Saved entries:
== Segment start ==
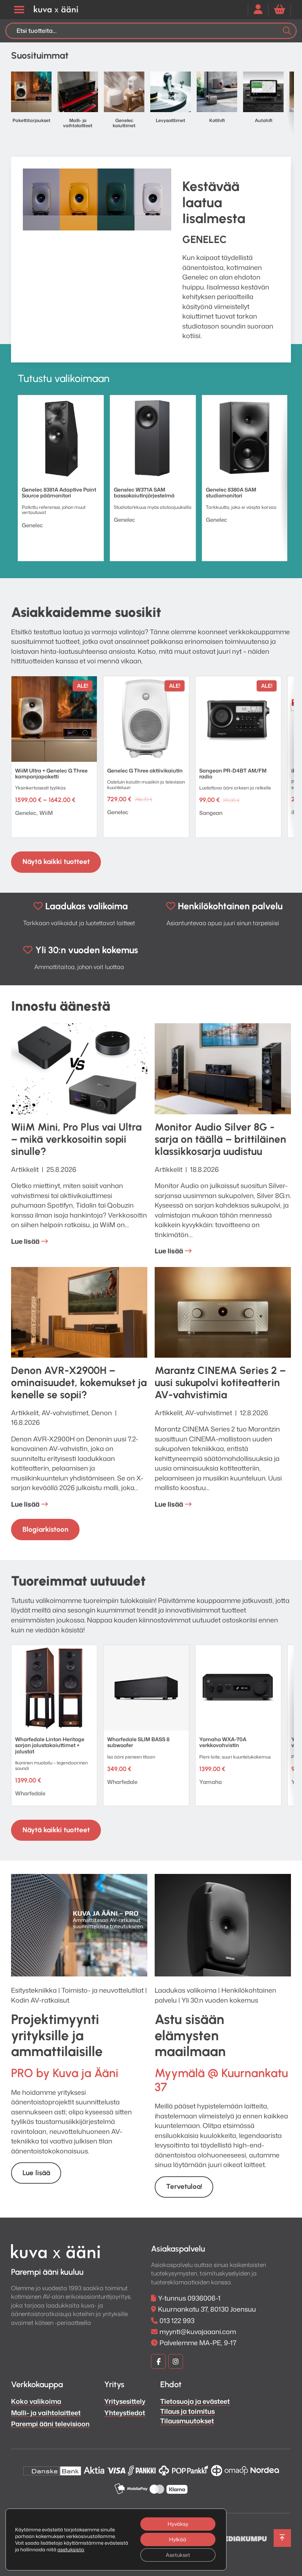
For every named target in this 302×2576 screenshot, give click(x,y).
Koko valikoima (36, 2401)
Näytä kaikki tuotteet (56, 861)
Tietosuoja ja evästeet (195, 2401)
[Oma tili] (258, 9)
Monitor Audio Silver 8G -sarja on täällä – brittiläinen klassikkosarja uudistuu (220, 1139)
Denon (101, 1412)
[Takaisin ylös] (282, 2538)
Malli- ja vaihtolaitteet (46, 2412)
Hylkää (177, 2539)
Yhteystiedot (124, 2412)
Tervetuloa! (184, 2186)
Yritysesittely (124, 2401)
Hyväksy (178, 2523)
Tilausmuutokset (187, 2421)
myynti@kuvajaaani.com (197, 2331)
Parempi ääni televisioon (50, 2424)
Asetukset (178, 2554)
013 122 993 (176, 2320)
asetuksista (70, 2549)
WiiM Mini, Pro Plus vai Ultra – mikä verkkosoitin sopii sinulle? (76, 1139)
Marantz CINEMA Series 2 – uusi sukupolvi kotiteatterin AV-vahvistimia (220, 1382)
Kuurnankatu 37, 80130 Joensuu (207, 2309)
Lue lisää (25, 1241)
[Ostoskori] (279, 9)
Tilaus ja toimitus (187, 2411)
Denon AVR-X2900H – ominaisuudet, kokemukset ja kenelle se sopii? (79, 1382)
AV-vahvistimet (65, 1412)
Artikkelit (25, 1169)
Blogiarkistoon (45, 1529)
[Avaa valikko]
== Segment end ==
# THE PROBLEM
Whenever "sopii" occurs in a line of the entries, copy that line.

# SOLUTION FOR THIS TASK
WiiM Mini, Pro Plus vai Ultra – mikä verkkosoitin sopii sinulle? (76, 1139)
Denon AVR-X2900H – ominaisuudet, kokemukset ja kenelle se sopii? (79, 1382)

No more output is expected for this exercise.